The Government's decision last month to hike petrol prices, followed by an increase in electricity rates at the beginning of this month, is adding to the cost of almost all of consumer goods. Meanwhile, the falling value of the Vietnamese dong has also caused importers to raise the prices of many necessities, including milk and other food items.

For middle-income earners, the rising cost of living means less money to spend right at a time when most haven't been promised any wage rises.

Thirty-eight-year-old Pham Thuy Lan, an employee of a State-owned company in Hanoi , said she began planning to cut her household budget when rumours about price hikes hit the media months ago.

"It might sound a bit ridiculous, but I stockpiled a certain amount of consumer goods, such as rice and cooking oil," Lan said. "Not too much, but enough for two or three months of household use, which has given me a lot more confidence."

She also revealed that she had become more watchful not to waste electricity at home in order not to drive her bill up for the month.

"Unlike before, I always remember to turn off the light and other electronic appliances before leaving a room," Lan said.

Some other middle-income workers have chosen to bring a lunch box to the office instead of eating out. Others asked for a lift to their workplace to economise on petrol costs, while others have made use of vacant land around their home to plant vegetables rather than accepting higher price in markets.

To other urban dwellers who live on running small business, cutting down daily expenses is a good way to manage their family's budget.

Vuong Thi Nhan, 45, the owner of a fruit stall at Long Bien Market in Hanoi , disclosed that she was weighing whatever she bought for her family during the "price storm."

"Our spending on food must be lowered a little bit, but spending on education for our kids can't be changed," Nhan said. "Members of our family are spreading the word to conserve power, gas and water."

Rural residents seem to be less disturbed by the recent price hikes.

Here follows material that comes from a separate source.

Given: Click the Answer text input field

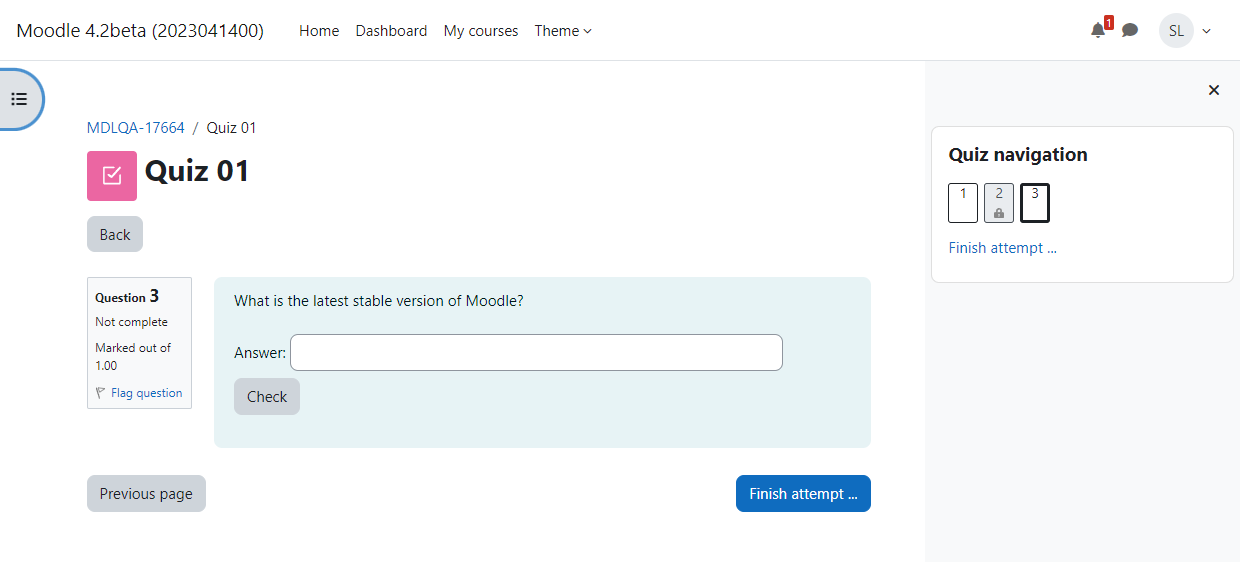Looking at the screenshot, I should [536, 352].
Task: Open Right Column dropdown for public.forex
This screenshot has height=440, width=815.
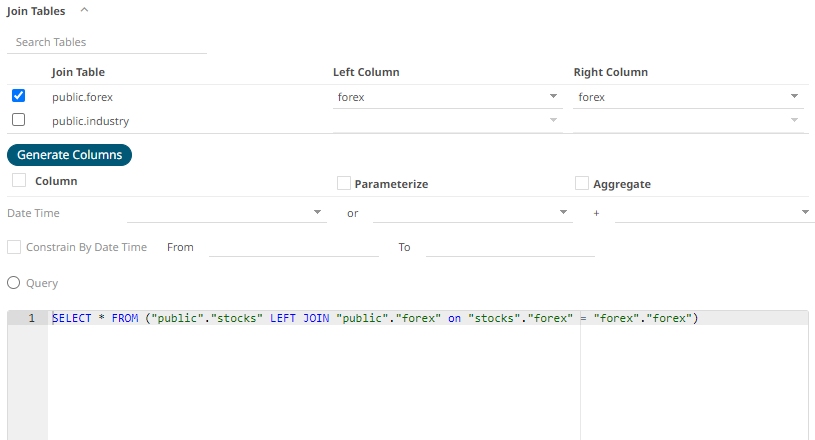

"We just spend what we have. We don't need to," said farmer Nguyen Van Chu of Duc Chinh Commune, Cam Giang District, Hai Duong Province, about 50km east of Hanoi.

Another farmer from the northern province of Nam Dinh, Hoang Phu Sang, said that price hikes, particularly the higher electricity rates, were still acceptable to his family and neighbours.

"It's because we still get financial support from the Government," Sang said.

"Despite being painful, everybody must accept the need to tighten their belts and limit unnecessary demand," said the head of the Institute of World Economics and Politics' International Economics Department, Bui Ngoc Son. "In return, we will have a more balanced economy."

Son said current high inflation stemmed largely from the domestic situation rather than international influence.

"In my opinion, the Government's economic stimulus package during 2008 financial crisis went on longer than it needed to. As a result, our economy has gone like mad, with too much money poured into the market and a large number of people turning to stocks or real estate investments."

Son said he hoped that now, as the Government has introduced tighter fiscal and monetary measures to stabilise the economy, including State budget cuts, the Vietnamese dong would regain its faith./.